The journal contains some light-hearted fun lists and questions about life but also leaves space for you to improvise your own topics and ask questions.   This makes it easier for us to tackle potentially embarrassing situations.  In principle this is good but in reality can lead to quite a lot of stress on my part when I have to answer something difficult. In writing. There will be a record of my answer that I can’t later deny or redraft, which is quite intimidating for someone with perfectionist and people-pleasing tendencies.

It’s a challenge.  But then again, I find that most things in life worth doing are, so I am leaning in.

The question currently threatening me from the journal is “What does it feel like to fall in love?”.  I have been sitting with this for a couple of weeks now, feeling a bit overwhelmed if I am honest.  I feel like I need a whole book to explain falling in, and more importantly – STAYING in love.  And the book needs to be written by someone else.   I certainly can’t do it justice in an A5 page.

As a compromise I am going to try and figure it out here and see if my daughter will allow me to publish it.  If not, this may be my first private post.

The clock has been ticking on my overdue Journal Homework and I was beginning to think inspiration would never strike. Until today, when it did, from quite an unexpected source:  Disney’s Cinderella.

Part of my reluctance in writing about falling in love, is feeling a responsibility to balance up the Hollywood ideas of love that dominate our culture.  In my experience, these are at best are misleading and potentially quite damaging.  How many relationships are lost when they stop feeling like the feelings we get watching ‘love’ on the big screen?

However, my daughter is 10.  I need to remember that this is an age where it is nice to believe in magic.  My job, at the moment, is to protect her from the harsh realities of life rather than introduce them to her.

You can see the dilemma.  Do I write a sweet answer for a 10 year old or one that her future teenage/adult self can read?  If I am going to leave a written record of life lessons I need to make it good.  This may be used against me in a future dating debate.

Given my feminist leanings, going as a family to watch a traditional tale of a poor girl who is treated badly by other women and needs a prince to save her so she can live happily ever after was not an obvious choice.  However, it was the Kids AM showing so with 6 of us to pay for it was the only choice.  Economy won over idealism.  It happens.
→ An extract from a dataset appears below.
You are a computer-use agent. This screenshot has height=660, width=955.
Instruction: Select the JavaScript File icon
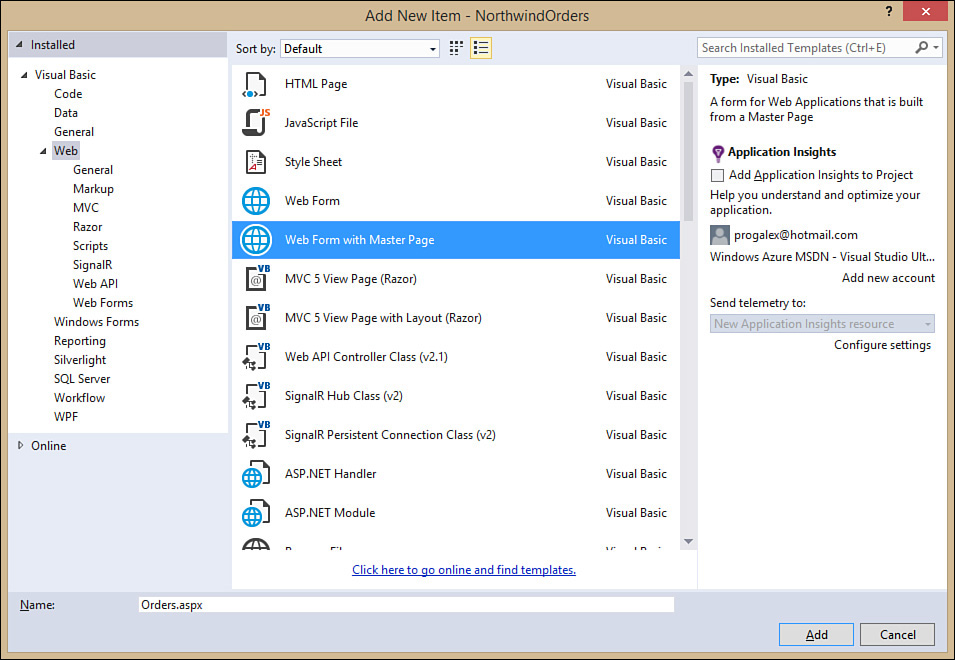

I approached Cinderella with caution.

I am surprised to find myself reporting that I LOVED IT!  Cinderella was not saved by the prince. She saved herself by following the rule her dying mum left her:  Have courage and be kind.  This is a version of our family rule: Be brave and kind. My tears started falling at that line and continued on and off throughout the film.

Let me confess – I cry very easily.  I always have but since becoming a mum I cry at the drop of a (tiny bobbled) hat.  I especially cry at films involving any kind of child-parent relationship. So parents dying are pretty much a guarantee of a minor life-analysing breakdown for me.  Despite Cinderella losing both of her parents, this was super-emotional even by my emotionally-unhinged standards.  I think it was the mixture of feeling the romance of the film alongside genuine wisdom about love.   The answer to my homework was right there.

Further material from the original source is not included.